* **The problem**
Reproduce the part of the forum post below about a child protection referral after a hospital birth, starting with "I am mad! Not" and going on through "she even comes!".

* **Selected excerpt**

------------

Have just been talking to my community midwife, who is also quite a good friend (that's rural areas for you!) and I found out something which I think is both disturbing and upsetting. Turns out that when I was in hospital with dd2 I was referred to child protection at the social work dept as I have a history of severe pnd and because I was using a controlled drug in pregnancy (pethedine, for renal colic).
I am mad! Not only did they not tell me, it turns out they were compiling reports on my childcare while I was in hospital. Like I refused to bath Rachel the day after she was born - having watched aidwife slather her in baby bath and powder the previous evening I had topped and tailed in the morning and had no desire to bath her again - she wasn't dirty! They raised concerns as I had put a 'wet' nappy back on her after a check - it had only been on for half an hour and wasn't dirty! Also I was far too keen to leave hospital and not worried enough about the effect of my painkillers on Rachel.
AAAAAAAAAArrrrgh! Now I am expecting the HV and I dont have a clue what she has been told but she is new and doesn't know me so I am terrified she will have me down as a weirdo before she even comes!
The CMW is going to find out if I have grounds for complaint ( a bit awkward as she has told me things she was asked not to re the reports etc). I think I do - how DARE they question my parenting because I have had pnd - that is discrimination, and I only took pethedine when I had to - when I was doubled up in agony on the floor puking my guts out with the pain. Its not like I'm a drug addict - I'm not taking any now!!!!
Am I hormonally overreacting at 2 weeks postpartum? And am I right in thinking they should have informed me if there was a child protection concern?
Off to feed babe and bliss out on natural endorphins!!

------------

* **Supplied material**
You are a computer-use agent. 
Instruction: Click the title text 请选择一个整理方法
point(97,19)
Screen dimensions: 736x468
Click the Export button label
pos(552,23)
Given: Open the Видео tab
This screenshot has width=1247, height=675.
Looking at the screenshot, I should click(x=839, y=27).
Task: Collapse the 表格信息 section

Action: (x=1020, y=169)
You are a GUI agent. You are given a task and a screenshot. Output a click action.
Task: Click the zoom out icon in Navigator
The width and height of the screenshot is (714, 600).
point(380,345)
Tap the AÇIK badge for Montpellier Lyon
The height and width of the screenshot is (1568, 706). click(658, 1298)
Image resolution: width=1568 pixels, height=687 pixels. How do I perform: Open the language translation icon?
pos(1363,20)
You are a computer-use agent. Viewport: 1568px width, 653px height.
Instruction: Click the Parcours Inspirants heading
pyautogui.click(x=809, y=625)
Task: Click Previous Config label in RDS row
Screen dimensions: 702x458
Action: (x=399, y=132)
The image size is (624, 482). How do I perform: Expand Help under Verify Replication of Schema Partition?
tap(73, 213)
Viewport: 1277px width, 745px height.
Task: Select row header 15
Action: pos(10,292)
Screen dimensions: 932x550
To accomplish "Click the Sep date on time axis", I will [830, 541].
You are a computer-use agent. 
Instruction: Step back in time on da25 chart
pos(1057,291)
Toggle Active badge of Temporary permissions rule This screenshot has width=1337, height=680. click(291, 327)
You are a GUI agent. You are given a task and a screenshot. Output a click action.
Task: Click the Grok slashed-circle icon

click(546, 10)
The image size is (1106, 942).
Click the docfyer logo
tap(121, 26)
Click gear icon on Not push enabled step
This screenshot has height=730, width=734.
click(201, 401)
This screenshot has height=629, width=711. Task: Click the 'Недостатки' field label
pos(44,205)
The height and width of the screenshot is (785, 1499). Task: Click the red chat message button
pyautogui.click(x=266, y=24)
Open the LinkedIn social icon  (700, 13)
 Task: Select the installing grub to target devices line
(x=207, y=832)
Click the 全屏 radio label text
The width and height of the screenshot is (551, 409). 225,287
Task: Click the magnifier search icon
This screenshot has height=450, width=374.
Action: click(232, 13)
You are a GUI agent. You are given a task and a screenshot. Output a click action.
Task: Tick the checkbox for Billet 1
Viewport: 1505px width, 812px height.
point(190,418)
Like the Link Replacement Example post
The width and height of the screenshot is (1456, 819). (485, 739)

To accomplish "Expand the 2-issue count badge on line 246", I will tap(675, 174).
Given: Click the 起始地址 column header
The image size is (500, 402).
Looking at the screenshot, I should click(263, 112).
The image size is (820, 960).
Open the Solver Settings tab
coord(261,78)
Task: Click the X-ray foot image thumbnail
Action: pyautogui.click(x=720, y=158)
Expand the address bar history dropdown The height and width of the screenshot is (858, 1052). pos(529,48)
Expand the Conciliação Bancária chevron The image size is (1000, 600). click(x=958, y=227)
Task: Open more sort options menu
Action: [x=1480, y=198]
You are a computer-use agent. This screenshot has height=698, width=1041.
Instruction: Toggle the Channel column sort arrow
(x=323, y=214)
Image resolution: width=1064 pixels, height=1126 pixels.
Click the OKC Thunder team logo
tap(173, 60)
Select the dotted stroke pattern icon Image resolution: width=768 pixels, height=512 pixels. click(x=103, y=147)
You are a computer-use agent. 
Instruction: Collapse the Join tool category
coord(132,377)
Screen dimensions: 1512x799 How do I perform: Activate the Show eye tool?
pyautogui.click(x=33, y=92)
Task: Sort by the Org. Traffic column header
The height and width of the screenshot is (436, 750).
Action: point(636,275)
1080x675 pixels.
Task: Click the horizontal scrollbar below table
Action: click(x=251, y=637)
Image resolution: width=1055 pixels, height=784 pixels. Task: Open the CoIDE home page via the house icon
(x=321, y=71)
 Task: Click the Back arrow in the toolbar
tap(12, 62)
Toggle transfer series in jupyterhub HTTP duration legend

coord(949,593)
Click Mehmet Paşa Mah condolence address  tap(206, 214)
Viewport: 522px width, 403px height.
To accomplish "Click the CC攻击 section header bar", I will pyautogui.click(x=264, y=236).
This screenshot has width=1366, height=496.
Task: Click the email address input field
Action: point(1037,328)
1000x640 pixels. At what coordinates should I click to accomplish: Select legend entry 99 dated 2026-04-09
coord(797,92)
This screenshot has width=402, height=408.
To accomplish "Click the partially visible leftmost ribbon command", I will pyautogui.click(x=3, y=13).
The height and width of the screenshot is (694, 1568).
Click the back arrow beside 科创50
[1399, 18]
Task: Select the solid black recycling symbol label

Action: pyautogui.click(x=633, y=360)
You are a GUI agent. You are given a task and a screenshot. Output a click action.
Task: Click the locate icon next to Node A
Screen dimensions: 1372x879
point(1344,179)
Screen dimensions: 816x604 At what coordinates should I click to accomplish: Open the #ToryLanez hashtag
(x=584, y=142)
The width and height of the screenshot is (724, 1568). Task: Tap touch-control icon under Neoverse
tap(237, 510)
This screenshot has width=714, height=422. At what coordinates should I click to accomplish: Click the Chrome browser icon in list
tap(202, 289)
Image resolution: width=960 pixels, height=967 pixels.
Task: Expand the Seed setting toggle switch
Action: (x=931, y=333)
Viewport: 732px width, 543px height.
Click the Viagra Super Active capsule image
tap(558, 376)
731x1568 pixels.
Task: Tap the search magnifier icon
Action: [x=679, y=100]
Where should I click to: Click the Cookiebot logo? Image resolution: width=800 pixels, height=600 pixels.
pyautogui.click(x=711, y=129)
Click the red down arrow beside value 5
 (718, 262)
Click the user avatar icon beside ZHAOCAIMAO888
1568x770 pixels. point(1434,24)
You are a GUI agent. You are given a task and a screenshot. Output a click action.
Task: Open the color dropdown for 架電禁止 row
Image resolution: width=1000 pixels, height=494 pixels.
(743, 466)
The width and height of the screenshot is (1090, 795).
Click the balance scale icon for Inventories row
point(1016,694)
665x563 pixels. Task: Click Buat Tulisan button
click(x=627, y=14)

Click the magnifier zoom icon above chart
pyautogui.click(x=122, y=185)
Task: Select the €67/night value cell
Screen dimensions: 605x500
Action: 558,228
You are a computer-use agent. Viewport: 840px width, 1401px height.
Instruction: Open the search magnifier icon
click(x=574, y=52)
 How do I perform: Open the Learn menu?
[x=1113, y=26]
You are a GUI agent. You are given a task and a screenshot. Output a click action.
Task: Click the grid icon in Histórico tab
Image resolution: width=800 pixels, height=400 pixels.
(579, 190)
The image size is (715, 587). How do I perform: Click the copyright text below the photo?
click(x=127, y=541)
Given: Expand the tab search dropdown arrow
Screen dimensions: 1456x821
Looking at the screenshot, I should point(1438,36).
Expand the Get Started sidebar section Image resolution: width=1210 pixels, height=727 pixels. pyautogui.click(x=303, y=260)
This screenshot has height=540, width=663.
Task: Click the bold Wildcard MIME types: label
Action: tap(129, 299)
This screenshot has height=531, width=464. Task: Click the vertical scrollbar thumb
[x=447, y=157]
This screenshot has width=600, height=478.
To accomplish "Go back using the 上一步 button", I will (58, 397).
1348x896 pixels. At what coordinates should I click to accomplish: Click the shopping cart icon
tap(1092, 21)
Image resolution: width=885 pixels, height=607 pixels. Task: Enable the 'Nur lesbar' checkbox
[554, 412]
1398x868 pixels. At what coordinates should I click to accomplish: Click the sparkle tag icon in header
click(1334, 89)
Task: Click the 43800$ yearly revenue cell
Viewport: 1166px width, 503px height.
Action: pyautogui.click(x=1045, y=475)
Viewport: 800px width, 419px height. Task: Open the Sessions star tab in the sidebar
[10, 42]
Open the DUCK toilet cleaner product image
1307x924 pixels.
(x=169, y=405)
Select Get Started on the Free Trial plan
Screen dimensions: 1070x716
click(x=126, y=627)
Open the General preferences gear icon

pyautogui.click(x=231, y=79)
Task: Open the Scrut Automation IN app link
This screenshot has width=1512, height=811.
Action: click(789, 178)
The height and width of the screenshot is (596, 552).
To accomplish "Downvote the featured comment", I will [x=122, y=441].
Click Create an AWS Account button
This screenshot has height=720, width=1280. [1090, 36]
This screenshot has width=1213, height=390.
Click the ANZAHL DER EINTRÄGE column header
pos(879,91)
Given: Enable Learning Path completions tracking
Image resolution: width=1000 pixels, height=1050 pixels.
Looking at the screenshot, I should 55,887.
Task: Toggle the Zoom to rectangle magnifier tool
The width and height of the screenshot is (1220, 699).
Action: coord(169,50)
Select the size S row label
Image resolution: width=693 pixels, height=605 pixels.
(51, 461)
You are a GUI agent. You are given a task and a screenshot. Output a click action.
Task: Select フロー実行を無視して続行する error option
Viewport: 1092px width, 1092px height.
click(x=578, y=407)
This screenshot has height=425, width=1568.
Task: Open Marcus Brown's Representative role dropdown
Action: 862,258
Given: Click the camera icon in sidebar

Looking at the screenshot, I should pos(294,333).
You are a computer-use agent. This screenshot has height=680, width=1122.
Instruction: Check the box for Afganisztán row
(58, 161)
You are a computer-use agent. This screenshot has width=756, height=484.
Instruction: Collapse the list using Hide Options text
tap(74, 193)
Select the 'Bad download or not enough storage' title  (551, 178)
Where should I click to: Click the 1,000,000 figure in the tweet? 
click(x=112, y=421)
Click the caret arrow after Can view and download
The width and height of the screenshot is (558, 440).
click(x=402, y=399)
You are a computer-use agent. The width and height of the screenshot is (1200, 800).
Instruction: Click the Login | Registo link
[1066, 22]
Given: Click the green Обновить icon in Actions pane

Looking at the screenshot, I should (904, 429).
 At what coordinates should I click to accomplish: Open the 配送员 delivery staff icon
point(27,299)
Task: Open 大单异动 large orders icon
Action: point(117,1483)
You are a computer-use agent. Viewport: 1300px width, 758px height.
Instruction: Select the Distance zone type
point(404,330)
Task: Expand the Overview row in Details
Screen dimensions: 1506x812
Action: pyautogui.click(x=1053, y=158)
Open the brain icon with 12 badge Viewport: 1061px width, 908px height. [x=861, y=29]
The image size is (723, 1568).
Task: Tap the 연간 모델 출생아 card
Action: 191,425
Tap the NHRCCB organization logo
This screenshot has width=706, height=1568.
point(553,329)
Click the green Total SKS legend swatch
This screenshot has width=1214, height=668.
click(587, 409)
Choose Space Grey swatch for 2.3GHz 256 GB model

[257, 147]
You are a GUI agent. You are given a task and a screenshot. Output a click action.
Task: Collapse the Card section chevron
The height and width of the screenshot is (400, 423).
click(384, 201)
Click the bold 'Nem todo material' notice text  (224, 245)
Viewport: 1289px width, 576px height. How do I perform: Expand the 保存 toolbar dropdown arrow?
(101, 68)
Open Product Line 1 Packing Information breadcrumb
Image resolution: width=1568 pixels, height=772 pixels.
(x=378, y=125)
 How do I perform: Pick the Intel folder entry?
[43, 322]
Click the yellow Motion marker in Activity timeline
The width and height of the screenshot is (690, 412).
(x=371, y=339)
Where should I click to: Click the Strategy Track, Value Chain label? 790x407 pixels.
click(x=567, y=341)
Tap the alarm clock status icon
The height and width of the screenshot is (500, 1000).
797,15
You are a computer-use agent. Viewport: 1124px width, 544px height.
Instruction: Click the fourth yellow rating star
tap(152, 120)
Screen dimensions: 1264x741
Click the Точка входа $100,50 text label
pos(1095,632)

------------

* **Solution to the exercise**
I am mad! Not only did they not tell me, it turns out they were compiling reports on my childcare while I was in hospital. Like I refused to bath Rachel the day after she was born - having watched aidwife slather her in baby bath and powder the previous evening I had topped and tailed in the morning and had no desire to bath her again - she wasn't dirty! They raised concerns as I had put a 'wet' nappy back on her after a check - it had only been on for half an hour and wasn't dirty! Also I was far too keen to leave hospital and not worried enough about the effect of my painkillers on Rachel.
AAAAAAAAAArrrrgh! Now I am expecting the HV and I dont have a clue what she has been told but she is new and doesn't know me so I am terrified she will have me down as a weirdo before she even comes!